Best American Science and Nature Writing 2013

2013年に公表された科学に関係するエッセイのうち、珠玉の27篇を収録。前書きではガリレオ・ガリレイの故事 (*1) を引き、本書に収録された文章は、人々が見たいものではなく、見えるものを見るのを手助けすると説く。

この観点から選ばれたエッセイはどれも十二分に好奇心をかきたてる。わたしたちがいつのまにか身につけた思いこみーーありのままの自然 (*2) 、人間のみがもつ言葉 (*3) 、などなどーーに気付かされる。わたしが読み入ったのはマールブルグ病について書かれた "Out of the Wild". 奇しくも2024/10/1にルワンダで初めてマールブルグ病が流行していることが報道され、SNSではルワンダ帰りの感染者が軽率にも公共交通機関で移動したために駅構内が封鎖されたというポストがみられた。このエッセイは熱帯雨林の奥深くから人間社会に姿を現したマールブルグウイルスを通して、変異を続けるウイルスと人類とのたたかいを活写する。

(*1)  ガリレイは1610年に出版した "Sidereus Nuncius" (Starry Messenger, 邦訳『星界の報告』) で、望遠鏡で彼が見たものをまとめ、月には山と谷があること、木星には4つの衛星があることを公表した。しかし、カトリック的宇宙観ーー天体は凸凹などない完璧なものであり、すべての天体は地球を中心に公転するーーに凝り固まった人々は望遠鏡をのぞけば見えたはずのものを見ようとせず、ガリレイをやみくもに批判した。

(*2) 間接的影響まで入れれば、人間活動に影響されていないいわゆる「手付かずの自然」はほぼ存在しないといっていい。わたしたちがイメージする森や谷やそこに棲息する野生動物たちは、ある意味では、飼い慣らされ、穏やかになったあとの姿である。

(*3) 旧約聖書の価値観では、人間は「生きとし生けるものの主たるために」創造された。このため【人間をほかの動物と区別するものはなにか】という問いはきわめて重要な意味をもつ。言葉、思考能力、自己認識能力などがよく挙げられるが、本書では、チンパンジーやイルカにもこれらの萌芽があることを紹介する。
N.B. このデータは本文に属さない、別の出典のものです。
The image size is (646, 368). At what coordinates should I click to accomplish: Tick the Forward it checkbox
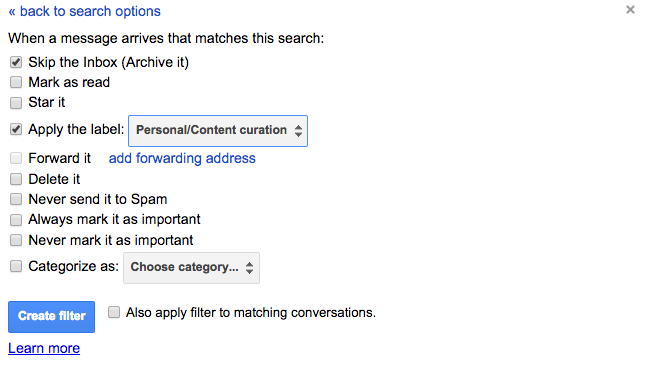coord(16,158)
Best American Science and Nature Writing 2014

2014年に公表された科学に関係するエッセイのうち、珠玉の26篇を収録。本年度の前書きのテーマはずばり気候変動。産業革命に伴う大規模な温室効果ガスの放出により、気温が上昇し、ハリケーンをはじめさまざまな影響が生じはじめているーーそれでも人類が反省しないのであれば、本書に収録されたエッセイが彼らの目を覚めさせるのに一役買うであろう、というわけ (*4)

本書に収録されたエッセイのうち、わたしのお気に入りは "The Great Forgetting" (*5)。航空機事故をサンプルに、自動化に頼りきるあまりに人間が犯しがちなミスーー注意力散漫になること、システムデータを盲信すること、いざシステムが役立たなくなったときに危機対応する能力が退化すること、などなどーーを皮肉な調子で説明する。ようするに、他人であろうがコンピュータであろうが、だれかが代わりにやっていると思えば、人間、サボるのである。「メールのスペルチェック機能があると思えば、自分が書いているものにさほど気を遣わなくなる」。秀逸な例えだ。

(*4) 2022年に国連が出した報告書 "The Closing Window"によれば、温室効果ガス排出量において上位7国・地域は、上から順に中国、アメリカ、インド、EU27ヶ国、インドネシア、ロシア、ブラジル。この7ヶ国プラス国家間輸送で、実に全世界の55%の温室効果ガスが排出されている。

(*5) このタイトルを見てわたしがまず連想したのはディケンズの《大いなる遺産》(原題 "Great Expectations")。さしずめ本エッセイのタイトルは「大いなる忘却」か。